The numeric data stage 230 can process features having values corresponding to numeric values, scalar values, ordered values, or any combination thereof. The numeric data stage 230 can identify particular quantities or ranges of quantities compatible with particular features, based on existing quantities within that feature assigned to particular data points of a series including the feature. For example, the numeric data stage 230 can identify in a feature corresponding to “temperature” with existing fields for “101.3” and “−66.3” and can create an association between the features and the existing fields. The numeric data stage 230 can identify particular ranges of quantities compatible with particular features, based on one or more heuristics corresponding to the feature. For example, the categorical data stage 220 can detect that a feature is associated with integers, and can create an “e,” “0” or “−1” state to fill in an integer range. For example, the feature corresponding to “temperature” can have a “0” value added to support an inference of a “lukewarm” state. For example, the feature corresponding to “temperature” can have an “e” value added to support an inference of a “lukewarm” state with a number unlikely to be present in input data and thus identifiable as an imputed value. Thus, the numeric data stage 230 can provide a technical improvement of generating numeric ranges for particular features that can provide higher granularity to imputation of input data structures including categorical feature.

The imputation stage 232 can generate imputations corresponding to particular values of features across data points. The imputation stage 232 can impute a particular numeric value or the like to a particular data point, by identifying a particular feature of a particular data point, and by storing a value to a coordinate or cell of a data point corresponding to the feature. The imputation stage 232 can select a particular numeric value for storing, and can obtain a selection of a numeric value for storing via a user interface. For example, the ordinal encoding stage 222 can identify a range between “−76.9” and “135.9” for a feature corresponding to “temperature” as an imputation category, and can store that value to each field of the feature not having a value. For example, the imputation stage 232 can select “e” in response to a determination to skew imputation at the expense of identifying imputed values, and can select an arithmetic mean or median across the range or the set of data points in the range, in response to a determination to impute neutrally with respect to existing features. Thus, the imputation stage 232 can provide a technical improvement of providing imputation at a high level of granularity with respect to particular numeric features.

The forecast distance stage 240 can generate a prediction time stamp corresponding to an earliest time at which to generate a predicted performance of a model. The forecast distance stage 240 can generate the prediction time stamp in response to a determination based on a characteristic of imputation of one or more features associated with one or more series. For example, the forecast distance stage 240 can generate a prediction time stamp corresponding to a time a minimum distance subsequent to a time stamp in which a particular threshold number or percentage of value are available. For example, the forecast distance stage 240 can generate a prediction time stamp corresponding to a time at least 7 days after a latest timestamp having at least 75% of its feature values available. For example, the forecast distance stage 240 can generate a prediction time stamp corresponding to a time at least 7 days after at least 5 consecutive latest timestamps having at least 75% of its feature values available. Thus, the forecast distance stage 240 can provide a technical improvement higher accuracy of predicted performance of a model, based on generating a prediction performance based on imputed data of a threshold of availability of input data.

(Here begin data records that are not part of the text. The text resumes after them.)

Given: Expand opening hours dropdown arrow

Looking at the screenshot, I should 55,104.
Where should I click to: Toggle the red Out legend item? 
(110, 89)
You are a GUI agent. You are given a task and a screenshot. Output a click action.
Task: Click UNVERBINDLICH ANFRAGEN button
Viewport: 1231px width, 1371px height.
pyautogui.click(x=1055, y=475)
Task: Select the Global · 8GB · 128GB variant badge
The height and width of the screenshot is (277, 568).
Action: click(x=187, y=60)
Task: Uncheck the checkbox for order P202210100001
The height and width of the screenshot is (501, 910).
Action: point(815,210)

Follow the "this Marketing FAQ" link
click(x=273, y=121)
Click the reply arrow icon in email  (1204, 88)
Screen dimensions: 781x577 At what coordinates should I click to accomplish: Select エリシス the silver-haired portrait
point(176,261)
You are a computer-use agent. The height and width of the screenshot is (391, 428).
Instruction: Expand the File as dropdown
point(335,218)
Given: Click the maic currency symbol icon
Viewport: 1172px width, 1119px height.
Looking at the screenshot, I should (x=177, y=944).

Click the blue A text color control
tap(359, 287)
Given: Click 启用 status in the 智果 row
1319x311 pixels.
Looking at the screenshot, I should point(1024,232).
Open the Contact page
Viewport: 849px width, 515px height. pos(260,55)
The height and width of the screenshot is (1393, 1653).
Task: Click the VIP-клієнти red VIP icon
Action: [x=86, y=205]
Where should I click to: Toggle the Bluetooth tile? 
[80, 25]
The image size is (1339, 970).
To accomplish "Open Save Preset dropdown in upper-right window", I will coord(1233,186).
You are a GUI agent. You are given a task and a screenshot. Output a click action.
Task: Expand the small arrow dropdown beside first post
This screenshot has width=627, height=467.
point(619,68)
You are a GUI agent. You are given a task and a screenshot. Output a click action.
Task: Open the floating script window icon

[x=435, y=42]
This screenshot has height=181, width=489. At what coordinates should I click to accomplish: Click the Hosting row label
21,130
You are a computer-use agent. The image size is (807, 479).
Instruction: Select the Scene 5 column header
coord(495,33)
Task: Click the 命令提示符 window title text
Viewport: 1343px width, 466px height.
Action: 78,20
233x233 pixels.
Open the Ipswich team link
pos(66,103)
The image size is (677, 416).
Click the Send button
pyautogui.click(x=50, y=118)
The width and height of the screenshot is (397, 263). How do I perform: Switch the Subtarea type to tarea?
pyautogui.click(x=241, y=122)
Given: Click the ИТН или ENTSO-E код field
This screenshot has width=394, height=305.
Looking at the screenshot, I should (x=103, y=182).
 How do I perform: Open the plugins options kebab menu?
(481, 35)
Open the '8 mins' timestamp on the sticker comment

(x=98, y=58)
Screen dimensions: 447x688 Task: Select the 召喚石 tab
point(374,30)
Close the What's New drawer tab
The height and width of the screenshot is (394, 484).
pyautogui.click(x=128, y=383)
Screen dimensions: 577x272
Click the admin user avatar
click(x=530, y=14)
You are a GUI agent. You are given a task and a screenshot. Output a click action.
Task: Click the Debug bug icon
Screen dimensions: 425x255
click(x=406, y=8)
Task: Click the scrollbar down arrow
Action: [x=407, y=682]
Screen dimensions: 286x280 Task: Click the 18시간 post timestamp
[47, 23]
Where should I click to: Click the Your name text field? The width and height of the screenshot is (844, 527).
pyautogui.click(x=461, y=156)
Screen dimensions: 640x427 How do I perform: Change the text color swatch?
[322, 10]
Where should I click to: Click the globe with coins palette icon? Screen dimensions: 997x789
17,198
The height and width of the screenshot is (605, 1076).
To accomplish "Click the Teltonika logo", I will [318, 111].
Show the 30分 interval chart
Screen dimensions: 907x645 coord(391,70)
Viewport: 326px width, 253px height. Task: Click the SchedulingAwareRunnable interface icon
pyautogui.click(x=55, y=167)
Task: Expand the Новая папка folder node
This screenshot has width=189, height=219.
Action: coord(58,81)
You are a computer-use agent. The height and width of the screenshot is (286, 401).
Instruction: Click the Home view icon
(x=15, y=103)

The baseline stage 250 can generate transformations of particular series based on various distribution characteristics of the series. For example, the baseline stage 250 can generate a transformation of a series based on one or more of a minimum, maximum, and median of a particular series. The minimum or maximum can, for example, correspond to a local minim or local maximum within a particular segment of the series. The baseline stage 250 can receive one or more time stamps indicating particular boundaries corresponding to particular time periods of a series, and can perform a transformation on one or more segments of a series and one or more series separately or in subsets. For example, the baseline stage 250 can perform one or more transformations of one or more series in accordance with operation of the multi-series transform engine 130. The output performance stage 260 can generate a predicted performance for a particular series based on the baselines generated by the baseline stage 250. For example, the output performance stage 260 can generate a predicted performance from a prediction time stamp generated by the forecast distance stage 240. The output performance stage 260 can generate a predicted performance in accordance with the performances of FIGS. 4, 6, and 7B, for example.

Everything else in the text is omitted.